::: LISTADO :::
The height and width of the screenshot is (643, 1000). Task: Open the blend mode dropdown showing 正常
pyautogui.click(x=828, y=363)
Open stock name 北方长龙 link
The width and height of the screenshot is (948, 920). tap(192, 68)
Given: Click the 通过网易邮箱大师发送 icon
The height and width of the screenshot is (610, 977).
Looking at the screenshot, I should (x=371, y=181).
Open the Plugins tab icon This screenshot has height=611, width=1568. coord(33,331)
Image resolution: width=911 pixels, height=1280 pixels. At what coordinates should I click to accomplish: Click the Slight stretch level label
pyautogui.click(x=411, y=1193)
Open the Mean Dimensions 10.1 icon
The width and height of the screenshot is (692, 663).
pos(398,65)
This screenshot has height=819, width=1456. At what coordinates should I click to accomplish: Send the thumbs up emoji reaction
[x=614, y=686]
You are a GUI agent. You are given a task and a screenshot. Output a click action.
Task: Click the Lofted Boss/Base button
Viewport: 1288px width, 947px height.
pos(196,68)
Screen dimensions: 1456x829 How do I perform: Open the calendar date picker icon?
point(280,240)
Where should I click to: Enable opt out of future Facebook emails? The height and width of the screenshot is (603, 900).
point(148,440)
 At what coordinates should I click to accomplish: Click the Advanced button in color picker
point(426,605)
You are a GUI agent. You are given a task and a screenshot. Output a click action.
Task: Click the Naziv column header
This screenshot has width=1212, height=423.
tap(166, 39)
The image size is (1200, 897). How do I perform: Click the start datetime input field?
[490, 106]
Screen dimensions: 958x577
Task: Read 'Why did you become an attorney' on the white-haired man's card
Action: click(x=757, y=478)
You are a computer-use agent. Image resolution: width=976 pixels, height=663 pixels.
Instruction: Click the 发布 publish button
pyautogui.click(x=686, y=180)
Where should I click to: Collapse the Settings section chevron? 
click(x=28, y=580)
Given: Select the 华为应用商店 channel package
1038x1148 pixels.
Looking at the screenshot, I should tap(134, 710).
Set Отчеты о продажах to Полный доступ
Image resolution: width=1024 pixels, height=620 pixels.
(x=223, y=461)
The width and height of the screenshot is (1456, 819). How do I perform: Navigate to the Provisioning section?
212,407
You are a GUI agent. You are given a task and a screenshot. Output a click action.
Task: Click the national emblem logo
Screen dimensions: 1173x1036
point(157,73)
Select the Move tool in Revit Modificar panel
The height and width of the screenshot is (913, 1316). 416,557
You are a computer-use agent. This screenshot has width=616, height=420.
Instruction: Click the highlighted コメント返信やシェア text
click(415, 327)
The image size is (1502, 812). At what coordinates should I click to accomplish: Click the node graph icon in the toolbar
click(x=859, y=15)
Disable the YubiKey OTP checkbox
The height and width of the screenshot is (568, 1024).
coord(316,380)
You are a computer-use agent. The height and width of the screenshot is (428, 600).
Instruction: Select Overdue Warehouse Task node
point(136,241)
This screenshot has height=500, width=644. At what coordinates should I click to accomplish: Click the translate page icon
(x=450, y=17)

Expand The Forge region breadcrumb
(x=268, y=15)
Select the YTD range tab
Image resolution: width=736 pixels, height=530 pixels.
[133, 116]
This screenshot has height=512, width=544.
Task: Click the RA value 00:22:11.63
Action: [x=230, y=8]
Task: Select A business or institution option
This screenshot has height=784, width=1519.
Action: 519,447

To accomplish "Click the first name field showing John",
:::
**EL PROBLEMA**
Copia tal cual las líneas del listado, desde la que contiene "You are a computer-use agent. This" hasta la que contiene "Action: 519,447", ambas incluidas.

**RESPUESTA CORRECTA**
You are a computer-use agent. This screenshot has width=616, height=420.
Instruction: Click the highlighted コメント返信やシェア text
click(415, 327)
The image size is (1502, 812). At what coordinates should I click to accomplish: Click the node graph icon in the toolbar
click(x=859, y=15)
Disable the YubiKey OTP checkbox
The height and width of the screenshot is (568, 1024).
coord(316,380)
You are a computer-use agent. The height and width of the screenshot is (428, 600).
Instruction: Select Overdue Warehouse Task node
point(136,241)
This screenshot has height=500, width=644. At what coordinates should I click to accomplish: Click the translate page icon
(x=450, y=17)

Expand The Forge region breadcrumb
(x=268, y=15)
Select the YTD range tab
Image resolution: width=736 pixels, height=530 pixels.
[133, 116]
This screenshot has height=512, width=544.
Task: Click the RA value 00:22:11.63
Action: [x=230, y=8]
Task: Select A business or institution option
This screenshot has height=784, width=1519.
Action: 519,447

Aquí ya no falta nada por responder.